O volume de 1967 trouxe os capítulos organizados segundo aquelas temáticas e incorporava as moedas e as cidades como meios e espaços de trocas. Entre os artigos de 1961 – “Vida material e comportamentos biológicos” e “História da vida material” – e a publicação de Civilização material e Capitalismo, a economia que era destaque no volume da Coleção “Destinos do Mundo” recobrou o seu lugar.
Não abordou apenas a rotina e os hábitos reiterados de vida, as “estruturas do cotidiano”, como saúde, alimentação e trabalho. Também o cálculo e a atenção deliberados, individual e coletivamente, que se ensaiam nas trocas elementares do dia a dia, foram enlaçados na dinâmica da economia de mercado e do capitalismo. Moedas e cidades, instrumentos e resultados da passagem desta dimensão da vida social e econômica – a vida material – para outras que a complementam e integram, a vida econômica propriamente dita. Esta dimensão foi examinada nos dois volumes seguintes da trilogia.
Ao cindir o estudo da história econômica em dois patamares – o da vida material e o da vida econômica – sob a inspiração do sociólogo Georges Gurvitch, desdobrando a segunda em estudo sobre o “capitalismo”, os negócios de amplo alcance territorial e de lucros, Braudel apontava para temas que animariam a historiografia francesa e novas gerações de profissionais, entre 1970 e 1990, com os problemas, objetos e abordagens da chamada Nova História.
A expressão vida material guardaria essa generalidade e comodismo de origem. Não se converteu em conceito operacional. Manteve-se, antes, como a designação de um amplo espectro de temas de interesse e de complexidade para diferentes disciplinas e áreas do conhecimento, não apenas da história, mas também da antropologia, economia, sociologia, linguística, medicina, literatura, botânica, geografia, entre outras. A vida material constituiu-se em campo multidisciplinar de pesquisa e de educação formal e não formal.

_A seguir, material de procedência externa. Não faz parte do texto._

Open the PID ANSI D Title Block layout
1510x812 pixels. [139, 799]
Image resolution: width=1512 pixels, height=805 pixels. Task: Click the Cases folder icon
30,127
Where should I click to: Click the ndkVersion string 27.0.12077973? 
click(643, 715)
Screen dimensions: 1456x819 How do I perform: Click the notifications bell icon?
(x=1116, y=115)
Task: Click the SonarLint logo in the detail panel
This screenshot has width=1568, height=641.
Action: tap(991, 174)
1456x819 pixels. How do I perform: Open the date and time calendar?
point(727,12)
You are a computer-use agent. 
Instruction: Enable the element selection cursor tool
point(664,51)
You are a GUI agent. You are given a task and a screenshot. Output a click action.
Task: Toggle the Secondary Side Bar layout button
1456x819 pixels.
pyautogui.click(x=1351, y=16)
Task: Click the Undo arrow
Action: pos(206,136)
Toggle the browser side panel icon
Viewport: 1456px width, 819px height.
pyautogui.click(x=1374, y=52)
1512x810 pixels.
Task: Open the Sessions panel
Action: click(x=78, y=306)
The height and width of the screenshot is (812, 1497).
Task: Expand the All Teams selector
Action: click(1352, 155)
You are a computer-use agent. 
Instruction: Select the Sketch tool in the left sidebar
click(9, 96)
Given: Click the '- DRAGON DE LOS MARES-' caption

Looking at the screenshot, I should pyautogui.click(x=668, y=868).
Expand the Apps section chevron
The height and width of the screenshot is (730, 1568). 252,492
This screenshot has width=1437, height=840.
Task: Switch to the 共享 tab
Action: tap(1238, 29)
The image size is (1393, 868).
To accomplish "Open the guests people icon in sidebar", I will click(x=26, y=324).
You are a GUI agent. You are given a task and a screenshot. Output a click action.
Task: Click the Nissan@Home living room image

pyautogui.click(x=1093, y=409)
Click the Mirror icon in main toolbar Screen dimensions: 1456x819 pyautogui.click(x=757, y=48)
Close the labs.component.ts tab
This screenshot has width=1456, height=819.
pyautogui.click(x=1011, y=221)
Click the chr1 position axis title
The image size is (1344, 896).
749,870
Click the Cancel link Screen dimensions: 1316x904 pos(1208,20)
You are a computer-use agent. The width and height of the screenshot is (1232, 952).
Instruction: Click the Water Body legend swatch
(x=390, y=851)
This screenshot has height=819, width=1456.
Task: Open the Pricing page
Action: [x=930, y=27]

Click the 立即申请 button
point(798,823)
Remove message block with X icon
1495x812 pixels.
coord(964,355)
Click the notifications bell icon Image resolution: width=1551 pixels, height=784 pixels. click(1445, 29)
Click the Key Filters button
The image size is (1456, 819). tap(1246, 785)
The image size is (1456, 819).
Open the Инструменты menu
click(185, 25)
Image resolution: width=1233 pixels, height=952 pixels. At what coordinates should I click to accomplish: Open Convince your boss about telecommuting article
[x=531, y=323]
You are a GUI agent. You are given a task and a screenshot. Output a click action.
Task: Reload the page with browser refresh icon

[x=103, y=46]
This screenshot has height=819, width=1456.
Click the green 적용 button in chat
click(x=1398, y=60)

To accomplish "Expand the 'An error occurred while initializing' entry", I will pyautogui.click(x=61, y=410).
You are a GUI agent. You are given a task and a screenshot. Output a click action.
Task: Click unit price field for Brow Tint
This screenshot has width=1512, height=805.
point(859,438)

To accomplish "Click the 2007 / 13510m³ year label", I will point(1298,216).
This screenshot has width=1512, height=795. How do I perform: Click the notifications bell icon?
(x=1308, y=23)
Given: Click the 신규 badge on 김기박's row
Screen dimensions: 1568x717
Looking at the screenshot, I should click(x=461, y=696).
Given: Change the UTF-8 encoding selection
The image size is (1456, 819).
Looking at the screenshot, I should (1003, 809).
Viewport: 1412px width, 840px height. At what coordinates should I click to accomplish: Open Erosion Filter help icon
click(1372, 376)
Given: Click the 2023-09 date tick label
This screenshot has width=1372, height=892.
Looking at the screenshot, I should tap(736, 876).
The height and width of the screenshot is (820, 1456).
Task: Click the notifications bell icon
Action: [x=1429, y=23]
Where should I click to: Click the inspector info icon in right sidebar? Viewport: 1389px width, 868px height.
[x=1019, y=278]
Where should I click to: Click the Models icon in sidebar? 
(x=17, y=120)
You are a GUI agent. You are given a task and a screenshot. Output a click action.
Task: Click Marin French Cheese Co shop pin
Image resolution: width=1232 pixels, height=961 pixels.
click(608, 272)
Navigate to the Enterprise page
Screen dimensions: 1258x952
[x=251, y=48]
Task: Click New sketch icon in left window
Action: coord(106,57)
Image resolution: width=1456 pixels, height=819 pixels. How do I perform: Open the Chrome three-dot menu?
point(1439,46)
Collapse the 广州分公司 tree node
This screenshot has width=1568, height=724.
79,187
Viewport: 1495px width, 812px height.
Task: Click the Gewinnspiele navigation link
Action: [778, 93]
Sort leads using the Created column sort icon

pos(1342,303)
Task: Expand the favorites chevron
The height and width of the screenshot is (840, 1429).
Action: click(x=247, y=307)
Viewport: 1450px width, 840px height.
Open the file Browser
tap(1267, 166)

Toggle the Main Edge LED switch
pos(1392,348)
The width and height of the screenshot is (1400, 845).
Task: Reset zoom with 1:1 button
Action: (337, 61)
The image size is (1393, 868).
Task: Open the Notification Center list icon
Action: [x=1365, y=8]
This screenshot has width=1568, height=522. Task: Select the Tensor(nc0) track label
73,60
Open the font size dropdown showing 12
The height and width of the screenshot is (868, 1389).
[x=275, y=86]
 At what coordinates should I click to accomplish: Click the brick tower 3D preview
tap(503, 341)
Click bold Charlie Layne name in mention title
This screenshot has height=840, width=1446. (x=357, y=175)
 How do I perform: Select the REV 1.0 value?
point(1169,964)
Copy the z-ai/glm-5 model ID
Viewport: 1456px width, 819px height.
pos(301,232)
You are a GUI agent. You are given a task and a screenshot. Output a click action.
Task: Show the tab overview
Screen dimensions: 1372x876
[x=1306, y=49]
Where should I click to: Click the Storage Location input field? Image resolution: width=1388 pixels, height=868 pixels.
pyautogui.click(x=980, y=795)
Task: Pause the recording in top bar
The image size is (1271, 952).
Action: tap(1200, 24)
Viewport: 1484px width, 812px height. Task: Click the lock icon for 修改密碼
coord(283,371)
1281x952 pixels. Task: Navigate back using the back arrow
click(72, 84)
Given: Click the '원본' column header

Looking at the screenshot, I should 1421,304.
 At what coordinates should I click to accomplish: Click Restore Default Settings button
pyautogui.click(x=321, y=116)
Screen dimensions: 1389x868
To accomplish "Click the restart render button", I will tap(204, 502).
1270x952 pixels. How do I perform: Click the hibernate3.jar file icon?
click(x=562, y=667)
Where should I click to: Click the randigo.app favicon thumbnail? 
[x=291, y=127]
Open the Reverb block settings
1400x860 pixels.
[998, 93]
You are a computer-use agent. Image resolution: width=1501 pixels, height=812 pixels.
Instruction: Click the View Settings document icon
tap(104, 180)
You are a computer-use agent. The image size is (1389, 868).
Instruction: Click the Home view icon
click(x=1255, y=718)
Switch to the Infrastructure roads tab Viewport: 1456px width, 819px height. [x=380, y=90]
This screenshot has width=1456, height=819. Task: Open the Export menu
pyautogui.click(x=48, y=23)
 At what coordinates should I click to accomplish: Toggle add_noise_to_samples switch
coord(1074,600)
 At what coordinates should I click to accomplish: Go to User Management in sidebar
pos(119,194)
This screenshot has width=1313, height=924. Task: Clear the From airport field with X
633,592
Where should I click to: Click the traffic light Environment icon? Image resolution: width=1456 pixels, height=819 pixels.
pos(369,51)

A trajetória analítica e investigativa da vida material no âmbito da história e demais campos do conhecimento, após a II Guerra Mundial, respondeu aos estímulos sociais e culturais do último meio século. Os 25 anos dourados do desenvolvimento capitalista, alimentados pela reconstrução das economias europeias e a japonesa, as doutrinas de nacionalismo econômico na América Latina e na África, a pujança da indústria de consumo de massa, irradiadas a partir dos EUA, marcaram a segunda metade do século XX sob o signo do materialismo. No mesmo período, a industrialização acelerada, a retórica ideológica e filosófica do comunismo soviético revestiram de fundamentos materialistas os sentidos da vida humana.
No plano da cultura, a partir de 1946, a criação da Organização das Nações Unidas para a Educação, a Ciência e a Cultura (Unesco) e do Conselho Internacional de Museus (ICOM), mobilizava governos, instituições e profissionais na valorização e na cooperação pela preservação e a difusão dos acervos e bens culturais, alçando para a escala mundial um vasto campo de atuação técnica, administrativa e intelectual.
As políticas públicas de patrimônio cultural e natural, desde então, não deixaram de se expandir. A recuperação, a restauração e a preservação de obras de arte, paisagens urbanas, sítios arqueológicos, áreas naturais e expressões culturais ganharam evidência, orçamentos, estudos e publicidade.